The variables themselves have concurrency isolation, but not the objects referenced from the variables. The thread local storage implementation in some JVMs uses the shared global heap.

There's no sharing at the application level or the implementation level in Erlang.


If you don't explicitly pass the objects referenced in TLS to outside or to other threads, I don't see it breaks the concurrency isolation.

For some JVM implementation that use a shared global heap, that may just impact the performance due to lock. The concurrency isolation contract is not broken. The app still has full confidence that its TLS values are not changed in other threads. OT: if performance comes into picture, one can claim excessive copying of immutable objects cause performance problem as well.


If you don't explicitly pass the objects referenced in TLS to outside or to other threads, I don't see it breaks the concurrency isolation.

Sure. That's the same as if you never share any resource in any shared global heap between threads.

The point is that Erlang's concurrency model allows the programmer to never make that mistake, because you're storing immutable resources not references to mutable data. See my longer post on the subject, further down the page. :)
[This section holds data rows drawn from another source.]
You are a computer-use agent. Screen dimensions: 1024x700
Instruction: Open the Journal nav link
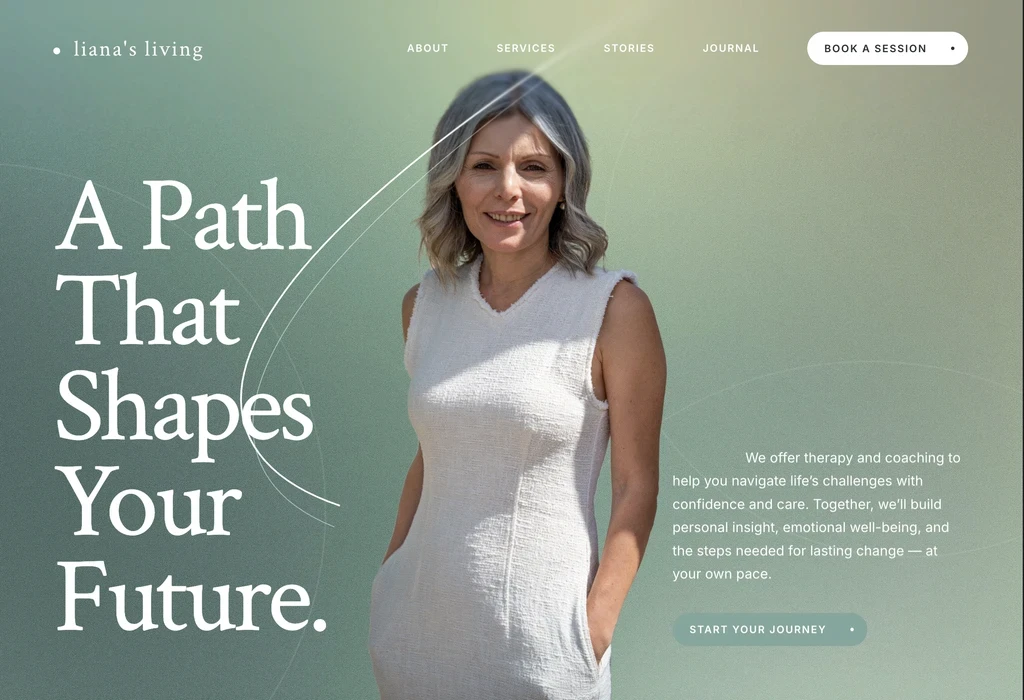731,48
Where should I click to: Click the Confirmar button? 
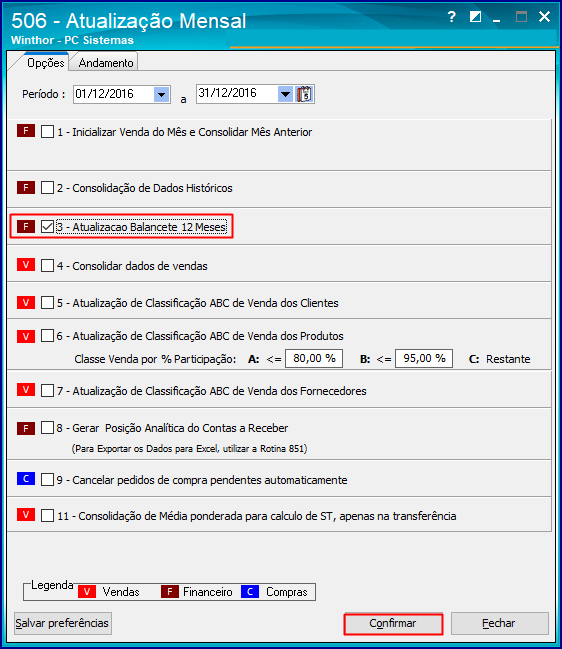click(393, 623)
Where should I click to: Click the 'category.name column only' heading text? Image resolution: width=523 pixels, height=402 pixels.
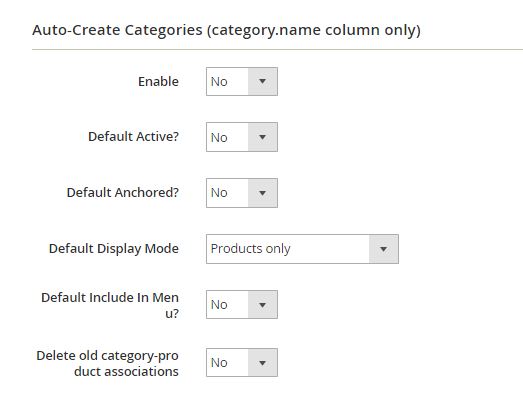pos(314,30)
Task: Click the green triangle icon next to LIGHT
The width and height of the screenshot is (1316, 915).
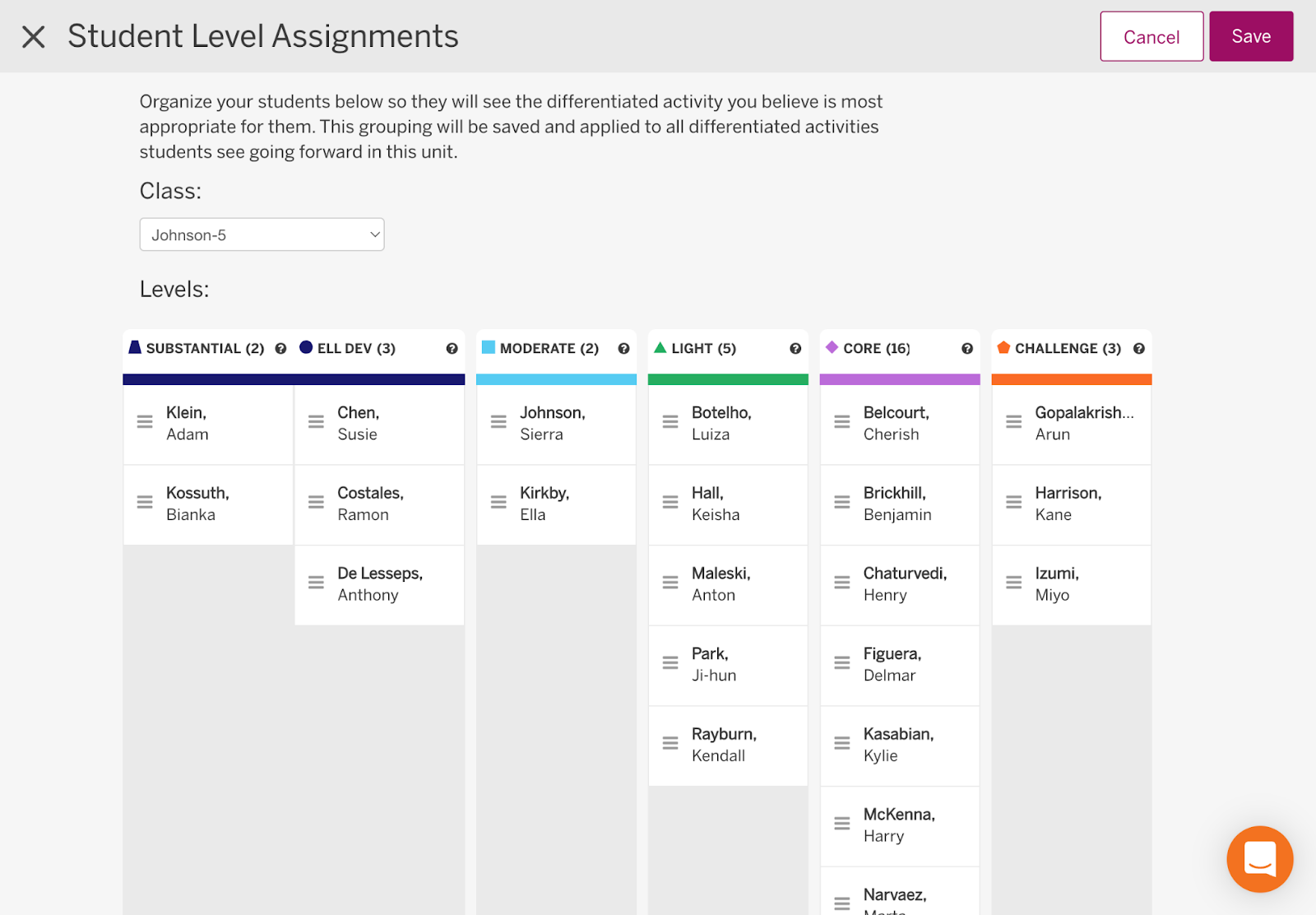Action: [660, 347]
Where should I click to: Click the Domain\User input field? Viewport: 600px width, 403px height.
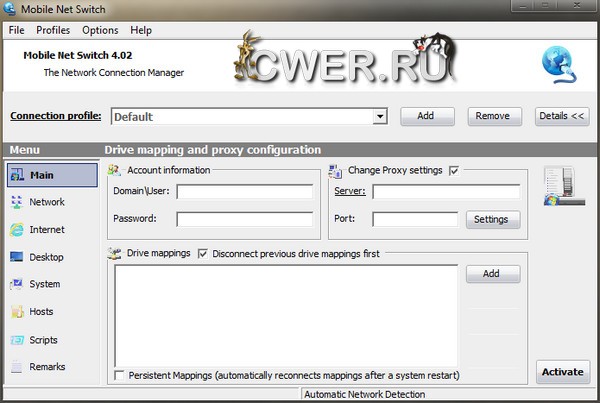[245, 192]
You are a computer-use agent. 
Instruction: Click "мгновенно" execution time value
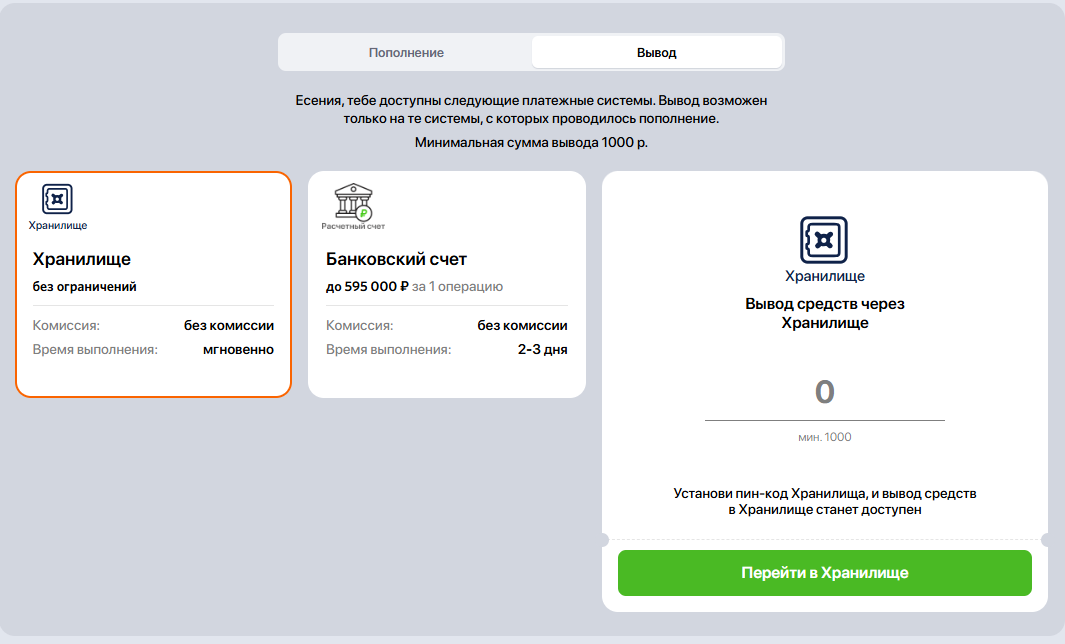point(238,350)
OT: if performance comes into picture, one can claim excessive copying of immutable objects cause performance problem as well.

When you have a share-nothing immutable-data concurrency model like Erlang's, heap type is an implementation detail (and you'd probably choose it based on your performance requirements, as you've alluded to.) To wit, as TFA says, you can run the Erlang VM with either a shared heap or a separate heap model. Language semantics stay the same.